Mas a orientação de Deus foi completamente diferente.
O povo deveria marchar ao redor da cidade uma vez por dia durante seis dias. Sacerdotes levariam a arca da aliança e tocariam trombetas. O detalhe mais curioso é que o povo deveria permanecer em silêncio.
No sétimo dia, tudo mudaria: eles dariam sete voltas ao redor da cidade, as trombetas soariam e, então, o povo gritaria.
O resultado é conhecido: as muralhas de Jericó caíram.
A estratégia parecia simples demais para derrubar uma cidade tão protegida. Mas exatamente aí estava a lição.
Deus estava ensinando que a vitória não viria da força humana, nem da inteligência militar, nem da lógica da guerra. A vitória viria da obediência.

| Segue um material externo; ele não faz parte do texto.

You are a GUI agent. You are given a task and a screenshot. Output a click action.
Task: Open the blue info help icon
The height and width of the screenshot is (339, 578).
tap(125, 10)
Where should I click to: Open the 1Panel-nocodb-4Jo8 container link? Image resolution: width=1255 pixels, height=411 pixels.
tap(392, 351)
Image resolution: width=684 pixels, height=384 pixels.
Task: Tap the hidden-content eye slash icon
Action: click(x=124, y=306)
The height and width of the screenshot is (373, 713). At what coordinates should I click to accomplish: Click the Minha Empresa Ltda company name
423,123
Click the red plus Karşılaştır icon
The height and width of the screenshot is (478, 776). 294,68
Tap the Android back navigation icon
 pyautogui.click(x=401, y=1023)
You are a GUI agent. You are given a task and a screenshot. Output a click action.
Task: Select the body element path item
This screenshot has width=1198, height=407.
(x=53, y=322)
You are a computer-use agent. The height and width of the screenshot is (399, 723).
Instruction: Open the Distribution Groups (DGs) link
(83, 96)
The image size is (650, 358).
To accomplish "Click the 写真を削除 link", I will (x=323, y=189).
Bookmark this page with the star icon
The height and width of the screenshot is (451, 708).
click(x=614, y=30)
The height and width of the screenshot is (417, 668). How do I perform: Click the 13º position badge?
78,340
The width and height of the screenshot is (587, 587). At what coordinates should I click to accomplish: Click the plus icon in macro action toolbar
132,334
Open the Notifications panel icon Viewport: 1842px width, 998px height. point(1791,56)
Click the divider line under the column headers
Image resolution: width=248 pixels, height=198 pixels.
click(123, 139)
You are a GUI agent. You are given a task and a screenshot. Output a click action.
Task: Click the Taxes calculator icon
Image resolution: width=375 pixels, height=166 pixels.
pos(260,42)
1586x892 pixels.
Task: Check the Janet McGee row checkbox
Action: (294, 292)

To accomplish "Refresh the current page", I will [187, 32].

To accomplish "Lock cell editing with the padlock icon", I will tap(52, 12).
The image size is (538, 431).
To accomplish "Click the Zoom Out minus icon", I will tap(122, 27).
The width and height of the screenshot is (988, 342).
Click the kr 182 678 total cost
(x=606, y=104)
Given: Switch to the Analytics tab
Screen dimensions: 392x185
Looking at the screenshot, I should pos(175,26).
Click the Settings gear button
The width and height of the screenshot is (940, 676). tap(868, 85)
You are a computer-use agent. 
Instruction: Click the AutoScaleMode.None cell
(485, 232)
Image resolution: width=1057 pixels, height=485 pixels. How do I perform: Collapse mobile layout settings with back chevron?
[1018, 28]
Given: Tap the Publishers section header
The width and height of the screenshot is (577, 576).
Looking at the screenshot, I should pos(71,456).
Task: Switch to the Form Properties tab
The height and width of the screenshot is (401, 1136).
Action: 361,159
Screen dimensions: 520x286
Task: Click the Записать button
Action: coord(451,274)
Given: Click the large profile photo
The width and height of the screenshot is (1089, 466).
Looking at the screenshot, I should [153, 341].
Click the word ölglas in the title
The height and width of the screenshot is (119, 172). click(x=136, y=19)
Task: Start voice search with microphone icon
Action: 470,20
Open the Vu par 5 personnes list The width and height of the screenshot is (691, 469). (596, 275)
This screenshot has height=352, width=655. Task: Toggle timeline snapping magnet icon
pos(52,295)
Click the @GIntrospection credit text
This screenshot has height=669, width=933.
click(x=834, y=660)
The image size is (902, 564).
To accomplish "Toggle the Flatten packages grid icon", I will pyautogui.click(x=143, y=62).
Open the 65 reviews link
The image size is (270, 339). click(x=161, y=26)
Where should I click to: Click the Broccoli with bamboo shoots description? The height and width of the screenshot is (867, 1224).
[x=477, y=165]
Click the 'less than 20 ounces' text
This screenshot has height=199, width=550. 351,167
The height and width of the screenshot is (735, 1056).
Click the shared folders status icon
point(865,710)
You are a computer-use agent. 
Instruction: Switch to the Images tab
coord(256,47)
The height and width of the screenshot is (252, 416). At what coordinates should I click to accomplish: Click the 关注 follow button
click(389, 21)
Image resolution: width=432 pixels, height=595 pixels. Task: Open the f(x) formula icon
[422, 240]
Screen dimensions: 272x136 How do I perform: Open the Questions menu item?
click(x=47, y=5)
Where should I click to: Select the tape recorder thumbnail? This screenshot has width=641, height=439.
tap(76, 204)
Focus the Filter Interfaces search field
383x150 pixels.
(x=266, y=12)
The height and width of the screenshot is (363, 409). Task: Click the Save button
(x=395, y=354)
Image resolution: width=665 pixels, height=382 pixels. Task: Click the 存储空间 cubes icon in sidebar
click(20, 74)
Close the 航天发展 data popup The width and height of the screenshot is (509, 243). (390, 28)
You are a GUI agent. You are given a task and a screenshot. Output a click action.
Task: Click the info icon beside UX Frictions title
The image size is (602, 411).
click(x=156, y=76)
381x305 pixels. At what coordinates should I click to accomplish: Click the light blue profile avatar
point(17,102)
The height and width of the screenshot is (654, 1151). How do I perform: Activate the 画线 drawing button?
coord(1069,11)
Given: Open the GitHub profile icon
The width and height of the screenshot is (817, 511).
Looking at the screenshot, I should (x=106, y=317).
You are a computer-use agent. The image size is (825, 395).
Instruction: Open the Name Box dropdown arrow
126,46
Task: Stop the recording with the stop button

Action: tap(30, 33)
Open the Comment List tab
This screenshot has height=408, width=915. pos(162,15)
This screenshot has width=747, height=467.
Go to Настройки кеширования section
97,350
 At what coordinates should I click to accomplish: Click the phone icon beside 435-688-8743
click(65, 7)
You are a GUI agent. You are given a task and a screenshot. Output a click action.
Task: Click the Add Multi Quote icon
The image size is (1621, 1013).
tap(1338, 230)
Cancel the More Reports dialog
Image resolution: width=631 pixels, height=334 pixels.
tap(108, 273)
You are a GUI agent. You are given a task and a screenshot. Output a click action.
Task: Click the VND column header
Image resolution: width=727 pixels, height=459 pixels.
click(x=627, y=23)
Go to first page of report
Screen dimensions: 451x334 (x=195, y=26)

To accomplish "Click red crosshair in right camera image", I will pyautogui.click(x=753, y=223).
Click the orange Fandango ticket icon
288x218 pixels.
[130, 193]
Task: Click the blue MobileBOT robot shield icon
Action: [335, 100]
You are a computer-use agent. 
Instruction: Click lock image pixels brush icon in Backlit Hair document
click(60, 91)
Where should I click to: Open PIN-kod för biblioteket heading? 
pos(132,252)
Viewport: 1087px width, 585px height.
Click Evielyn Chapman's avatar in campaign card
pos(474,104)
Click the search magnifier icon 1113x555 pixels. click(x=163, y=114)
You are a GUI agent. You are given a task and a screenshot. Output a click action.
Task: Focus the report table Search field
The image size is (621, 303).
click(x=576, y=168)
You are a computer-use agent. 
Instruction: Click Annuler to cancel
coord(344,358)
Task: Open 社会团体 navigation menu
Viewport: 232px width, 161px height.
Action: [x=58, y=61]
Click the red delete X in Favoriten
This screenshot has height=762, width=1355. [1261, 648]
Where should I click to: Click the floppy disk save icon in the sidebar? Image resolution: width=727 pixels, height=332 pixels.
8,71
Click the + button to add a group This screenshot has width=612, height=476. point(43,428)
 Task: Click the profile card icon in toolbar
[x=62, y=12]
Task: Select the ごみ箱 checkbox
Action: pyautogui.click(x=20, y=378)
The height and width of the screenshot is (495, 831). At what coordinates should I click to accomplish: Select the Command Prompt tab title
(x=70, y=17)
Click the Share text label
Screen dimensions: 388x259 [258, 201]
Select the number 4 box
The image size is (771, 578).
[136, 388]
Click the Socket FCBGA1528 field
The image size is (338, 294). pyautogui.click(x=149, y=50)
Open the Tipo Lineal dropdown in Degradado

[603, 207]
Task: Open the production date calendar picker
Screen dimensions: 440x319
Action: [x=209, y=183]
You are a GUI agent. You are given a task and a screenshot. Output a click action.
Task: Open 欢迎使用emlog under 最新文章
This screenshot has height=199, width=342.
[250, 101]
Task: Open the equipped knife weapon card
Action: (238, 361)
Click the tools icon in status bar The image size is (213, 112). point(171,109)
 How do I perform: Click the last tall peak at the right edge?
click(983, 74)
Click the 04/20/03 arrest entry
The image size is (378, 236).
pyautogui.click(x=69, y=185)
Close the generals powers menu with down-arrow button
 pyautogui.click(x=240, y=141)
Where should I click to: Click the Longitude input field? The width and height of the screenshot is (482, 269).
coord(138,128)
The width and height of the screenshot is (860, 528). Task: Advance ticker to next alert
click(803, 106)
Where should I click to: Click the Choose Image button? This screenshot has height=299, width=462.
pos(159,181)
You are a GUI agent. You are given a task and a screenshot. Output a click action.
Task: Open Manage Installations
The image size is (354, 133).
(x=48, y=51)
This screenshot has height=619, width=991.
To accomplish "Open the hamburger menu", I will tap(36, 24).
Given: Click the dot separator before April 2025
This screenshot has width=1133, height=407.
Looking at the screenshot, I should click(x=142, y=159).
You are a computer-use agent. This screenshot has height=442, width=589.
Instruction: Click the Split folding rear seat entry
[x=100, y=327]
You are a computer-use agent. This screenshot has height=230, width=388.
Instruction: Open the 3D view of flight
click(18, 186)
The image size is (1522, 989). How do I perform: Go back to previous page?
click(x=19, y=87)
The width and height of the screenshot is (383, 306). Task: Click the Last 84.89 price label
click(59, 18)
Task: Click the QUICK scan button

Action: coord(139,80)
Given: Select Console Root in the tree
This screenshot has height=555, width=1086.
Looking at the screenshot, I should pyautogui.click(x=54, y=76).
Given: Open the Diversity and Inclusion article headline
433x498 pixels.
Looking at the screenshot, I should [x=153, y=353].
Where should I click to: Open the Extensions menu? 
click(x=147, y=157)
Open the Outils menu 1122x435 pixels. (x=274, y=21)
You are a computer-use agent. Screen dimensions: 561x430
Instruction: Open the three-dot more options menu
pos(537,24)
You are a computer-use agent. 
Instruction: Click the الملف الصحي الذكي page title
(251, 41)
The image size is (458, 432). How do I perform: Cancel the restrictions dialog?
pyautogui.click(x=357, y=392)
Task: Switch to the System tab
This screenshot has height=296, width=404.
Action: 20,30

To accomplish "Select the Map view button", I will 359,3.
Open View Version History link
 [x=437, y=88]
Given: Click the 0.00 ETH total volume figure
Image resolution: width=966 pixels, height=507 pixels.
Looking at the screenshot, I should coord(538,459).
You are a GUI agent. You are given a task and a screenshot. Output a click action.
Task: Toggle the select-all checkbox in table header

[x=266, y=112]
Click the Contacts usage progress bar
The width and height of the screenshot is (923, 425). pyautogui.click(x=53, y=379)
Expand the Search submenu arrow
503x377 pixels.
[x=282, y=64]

Essa história também fala conosco hoje.
Vivemos em uma cultura que valoriza respostas rápidas, argumentos fortes e ação constante. Muitas vezes queremos resolver tudo falando, reagindo ou tentando controlar cada detalhe da situação.
Mas há momentos em que Deus nos chama para algo diferente: andar em silêncio e simplesmente obedecer.
Silêncio não significa fraqueza. Às vezes, é a forma mais profunda de confiança.
Jericó nos lembra que existem batalhas na vida que não serão vencidas pela nossa força, mas pela nossa disposição de seguir a direção de Deus, mesmo quando ela parece incomum.
Porque quando Deus guia o caminho, até muralhas que parecem inabaláveis podem cair.